Data for the task:
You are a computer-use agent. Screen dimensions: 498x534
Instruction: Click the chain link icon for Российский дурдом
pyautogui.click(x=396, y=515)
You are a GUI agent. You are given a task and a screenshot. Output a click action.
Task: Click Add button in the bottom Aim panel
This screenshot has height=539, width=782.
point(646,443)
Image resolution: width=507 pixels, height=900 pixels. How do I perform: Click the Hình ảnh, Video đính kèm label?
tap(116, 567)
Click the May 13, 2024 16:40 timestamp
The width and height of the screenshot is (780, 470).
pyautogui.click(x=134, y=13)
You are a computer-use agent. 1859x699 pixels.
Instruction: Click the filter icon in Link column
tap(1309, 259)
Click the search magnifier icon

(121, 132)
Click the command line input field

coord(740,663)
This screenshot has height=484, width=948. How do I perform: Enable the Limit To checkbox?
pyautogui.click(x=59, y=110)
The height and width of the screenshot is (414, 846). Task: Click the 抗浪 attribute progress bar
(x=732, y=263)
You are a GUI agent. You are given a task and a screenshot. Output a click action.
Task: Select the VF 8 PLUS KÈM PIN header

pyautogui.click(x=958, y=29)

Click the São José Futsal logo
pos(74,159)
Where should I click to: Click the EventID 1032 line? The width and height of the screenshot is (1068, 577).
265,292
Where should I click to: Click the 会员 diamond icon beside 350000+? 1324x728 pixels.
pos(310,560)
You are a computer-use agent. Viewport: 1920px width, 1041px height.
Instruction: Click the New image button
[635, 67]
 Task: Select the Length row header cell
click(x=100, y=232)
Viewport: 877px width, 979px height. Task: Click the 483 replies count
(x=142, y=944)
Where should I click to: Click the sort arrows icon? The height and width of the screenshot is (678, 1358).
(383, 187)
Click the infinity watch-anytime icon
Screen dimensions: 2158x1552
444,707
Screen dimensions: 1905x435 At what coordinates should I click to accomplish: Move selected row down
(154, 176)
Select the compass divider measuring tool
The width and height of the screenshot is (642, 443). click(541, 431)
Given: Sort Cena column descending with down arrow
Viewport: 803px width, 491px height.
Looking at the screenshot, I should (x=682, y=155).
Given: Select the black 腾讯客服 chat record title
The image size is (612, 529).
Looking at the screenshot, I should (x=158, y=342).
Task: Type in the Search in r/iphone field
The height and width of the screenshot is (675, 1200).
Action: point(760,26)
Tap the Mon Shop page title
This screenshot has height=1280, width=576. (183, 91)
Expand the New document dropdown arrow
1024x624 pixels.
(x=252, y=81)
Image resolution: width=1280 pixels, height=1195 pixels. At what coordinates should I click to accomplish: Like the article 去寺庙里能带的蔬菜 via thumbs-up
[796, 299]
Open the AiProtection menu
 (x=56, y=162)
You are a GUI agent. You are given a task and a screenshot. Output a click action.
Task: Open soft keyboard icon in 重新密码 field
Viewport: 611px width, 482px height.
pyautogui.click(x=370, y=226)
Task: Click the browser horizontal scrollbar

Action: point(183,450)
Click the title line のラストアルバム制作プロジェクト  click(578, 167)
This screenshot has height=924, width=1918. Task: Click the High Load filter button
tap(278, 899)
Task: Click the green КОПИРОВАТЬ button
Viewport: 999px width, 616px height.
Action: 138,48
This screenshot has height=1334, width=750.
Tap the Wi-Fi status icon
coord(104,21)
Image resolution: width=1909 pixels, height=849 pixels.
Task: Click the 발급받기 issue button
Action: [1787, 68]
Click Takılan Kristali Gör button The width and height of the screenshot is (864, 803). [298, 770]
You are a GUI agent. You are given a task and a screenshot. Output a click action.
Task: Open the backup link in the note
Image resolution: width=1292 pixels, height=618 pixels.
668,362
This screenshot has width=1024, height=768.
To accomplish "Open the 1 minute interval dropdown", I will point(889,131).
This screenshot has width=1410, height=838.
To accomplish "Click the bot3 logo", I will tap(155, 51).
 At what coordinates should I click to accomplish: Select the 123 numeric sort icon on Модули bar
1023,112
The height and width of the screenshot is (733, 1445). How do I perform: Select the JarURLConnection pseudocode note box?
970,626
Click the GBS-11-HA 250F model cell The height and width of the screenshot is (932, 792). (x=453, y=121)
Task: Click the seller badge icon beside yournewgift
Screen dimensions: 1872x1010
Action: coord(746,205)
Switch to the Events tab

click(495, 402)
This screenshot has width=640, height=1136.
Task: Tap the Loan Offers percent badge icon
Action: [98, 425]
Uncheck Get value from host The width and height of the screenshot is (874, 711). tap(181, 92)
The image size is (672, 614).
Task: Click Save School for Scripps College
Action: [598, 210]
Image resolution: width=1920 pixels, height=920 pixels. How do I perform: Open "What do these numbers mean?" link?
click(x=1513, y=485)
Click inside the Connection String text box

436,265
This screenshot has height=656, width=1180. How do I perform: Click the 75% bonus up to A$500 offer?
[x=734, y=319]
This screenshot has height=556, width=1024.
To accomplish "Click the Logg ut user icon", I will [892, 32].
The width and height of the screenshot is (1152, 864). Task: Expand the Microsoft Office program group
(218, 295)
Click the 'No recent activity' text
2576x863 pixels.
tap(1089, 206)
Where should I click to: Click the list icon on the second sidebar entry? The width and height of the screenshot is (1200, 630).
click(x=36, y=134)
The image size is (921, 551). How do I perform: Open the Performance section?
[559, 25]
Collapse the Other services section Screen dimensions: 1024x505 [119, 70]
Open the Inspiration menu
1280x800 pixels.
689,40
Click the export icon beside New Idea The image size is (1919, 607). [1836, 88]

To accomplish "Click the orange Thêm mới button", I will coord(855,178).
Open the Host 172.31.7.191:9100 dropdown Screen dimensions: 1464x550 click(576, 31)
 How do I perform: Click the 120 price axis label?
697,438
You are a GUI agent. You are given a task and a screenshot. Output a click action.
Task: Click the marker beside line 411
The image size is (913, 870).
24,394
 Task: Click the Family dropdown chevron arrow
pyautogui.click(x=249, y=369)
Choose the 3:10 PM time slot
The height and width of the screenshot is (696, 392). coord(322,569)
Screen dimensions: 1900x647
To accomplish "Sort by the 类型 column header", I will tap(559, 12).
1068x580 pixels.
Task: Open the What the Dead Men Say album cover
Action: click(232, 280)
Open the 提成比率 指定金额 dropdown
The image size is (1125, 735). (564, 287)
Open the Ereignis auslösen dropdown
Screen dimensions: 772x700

Aim of the task: All of the material, restated exactly, is the expected result.

Finished task:
You are a computer-use agent. Screen dimensions: 498x534
Instruction: Click the chain link icon for Российский дурдом
pyautogui.click(x=396, y=515)
You are a GUI agent. You are given a task and a screenshot. Output a click action.
Task: Click Add button in the bottom Aim panel
This screenshot has height=539, width=782.
point(646,443)
Image resolution: width=507 pixels, height=900 pixels. How do I perform: Click the Hình ảnh, Video đính kèm label?
tap(116, 567)
Click the May 13, 2024 16:40 timestamp
The width and height of the screenshot is (780, 470).
pyautogui.click(x=134, y=13)
You are a computer-use agent. 1859x699 pixels.
Instruction: Click the filter icon in Link column
tap(1309, 259)
Click the search magnifier icon

(121, 132)
Click the command line input field

coord(740,663)
This screenshot has height=484, width=948. How do I perform: Enable the Limit To checkbox?
pyautogui.click(x=59, y=110)
The height and width of the screenshot is (414, 846). Task: Click the 抗浪 attribute progress bar
(x=732, y=263)
You are a GUI agent. You are given a task and a screenshot. Output a click action.
Task: Select the VF 8 PLUS KÈM PIN header

pyautogui.click(x=958, y=29)

Click the São José Futsal logo
pos(74,159)
Where should I click to: Click the EventID 1032 line? The width and height of the screenshot is (1068, 577).
265,292
Where should I click to: Click the 会员 diamond icon beside 350000+? 1324x728 pixels.
pos(310,560)
You are a computer-use agent. Viewport: 1920px width, 1041px height.
Instruction: Click the New image button
[635, 67]
 Task: Select the Length row header cell
click(x=100, y=232)
Viewport: 877px width, 979px height. Task: Click the 483 replies count
(x=142, y=944)
Where should I click to: Click the sort arrows icon? The height and width of the screenshot is (678, 1358).
(383, 187)
Click the infinity watch-anytime icon
Screen dimensions: 2158x1552
444,707
Screen dimensions: 1905x435 At what coordinates should I click to accomplish: Move selected row down
(154, 176)
Select the compass divider measuring tool
The width and height of the screenshot is (642, 443). click(541, 431)
Given: Sort Cena column descending with down arrow
Viewport: 803px width, 491px height.
Looking at the screenshot, I should (x=682, y=155).
Given: Select the black 腾讯客服 chat record title
The image size is (612, 529).
Looking at the screenshot, I should (x=158, y=342).
Task: Type in the Search in r/iphone field
The height and width of the screenshot is (675, 1200).
Action: point(760,26)
Tap the Mon Shop page title
This screenshot has height=1280, width=576. (183, 91)
Expand the New document dropdown arrow
1024x624 pixels.
(x=252, y=81)
Image resolution: width=1280 pixels, height=1195 pixels. At what coordinates should I click to accomplish: Like the article 去寺庙里能带的蔬菜 via thumbs-up
[796, 299]
Open the AiProtection menu
 (x=56, y=162)
You are a GUI agent. You are given a task and a screenshot. Output a click action.
Task: Open soft keyboard icon in 重新密码 field
Viewport: 611px width, 482px height.
pyautogui.click(x=370, y=226)
Task: Click the browser horizontal scrollbar

Action: point(183,450)
Click the title line のラストアルバム制作プロジェクト  click(578, 167)
This screenshot has height=924, width=1918. Task: Click the High Load filter button
tap(278, 899)
Task: Click the green КОПИРОВАТЬ button
Viewport: 999px width, 616px height.
Action: 138,48
This screenshot has height=1334, width=750.
Tap the Wi-Fi status icon
coord(104,21)
Image resolution: width=1909 pixels, height=849 pixels.
Task: Click the 발급받기 issue button
Action: [1787, 68]
Click Takılan Kristali Gör button The width and height of the screenshot is (864, 803). [298, 770]
You are a GUI agent. You are given a task and a screenshot. Output a click action.
Task: Open the backup link in the note
Image resolution: width=1292 pixels, height=618 pixels.
668,362
This screenshot has width=1024, height=768.
To accomplish "Open the 1 minute interval dropdown", I will point(889,131).
This screenshot has width=1410, height=838.
To accomplish "Click the bot3 logo", I will tap(155, 51).
 At what coordinates should I click to accomplish: Select the 123 numeric sort icon on Модули bar
1023,112
The height and width of the screenshot is (733, 1445). How do I perform: Select the JarURLConnection pseudocode note box?
970,626
Click the GBS-11-HA 250F model cell The height and width of the screenshot is (932, 792). (x=453, y=121)
Task: Click the seller badge icon beside yournewgift
Screen dimensions: 1872x1010
Action: coord(746,205)
Switch to the Events tab

click(495, 402)
This screenshot has width=640, height=1136.
Task: Tap the Loan Offers percent badge icon
Action: [98, 425]
Uncheck Get value from host The width and height of the screenshot is (874, 711). tap(181, 92)
The image size is (672, 614).
Task: Click Save School for Scripps College
Action: [598, 210]
Image resolution: width=1920 pixels, height=920 pixels. How do I perform: Open "What do these numbers mean?" link?
click(x=1513, y=485)
Click inside the Connection String text box

436,265
This screenshot has height=656, width=1180. How do I perform: Click the 75% bonus up to A$500 offer?
[x=734, y=319]
This screenshot has height=556, width=1024.
To accomplish "Click the Logg ut user icon", I will [892, 32].
The width and height of the screenshot is (1152, 864). Task: Expand the Microsoft Office program group
(218, 295)
Click the 'No recent activity' text
2576x863 pixels.
tap(1089, 206)
Where should I click to: Click the list icon on the second sidebar entry? The width and height of the screenshot is (1200, 630).
click(x=36, y=134)
The image size is (921, 551). How do I perform: Open the Performance section?
[559, 25]
Collapse the Other services section Screen dimensions: 1024x505 [119, 70]
Open the Inspiration menu
1280x800 pixels.
689,40
Click the export icon beside New Idea The image size is (1919, 607). [1836, 88]

To accomplish "Click the orange Thêm mới button", I will coord(855,178).
Open the Host 172.31.7.191:9100 dropdown Screen dimensions: 1464x550 click(576, 31)
 How do I perform: Click the 120 price axis label?
697,438
You are a GUI agent. You are given a task and a screenshot. Output a click action.
Task: Click the marker beside line 411
The image size is (913, 870).
24,394
 Task: Click the Family dropdown chevron arrow
pyautogui.click(x=249, y=369)
Choose the 3:10 PM time slot
The height and width of the screenshot is (696, 392). coord(322,569)
Screen dimensions: 1900x647
To accomplish "Sort by the 类型 column header", I will tap(559, 12).
1068x580 pixels.
Task: Open the What the Dead Men Say album cover
Action: click(232, 280)
Open the 提成比率 指定金额 dropdown
The image size is (1125, 735). (564, 287)
Open the Ereignis auslösen dropdown
Screen dimensions: 772x700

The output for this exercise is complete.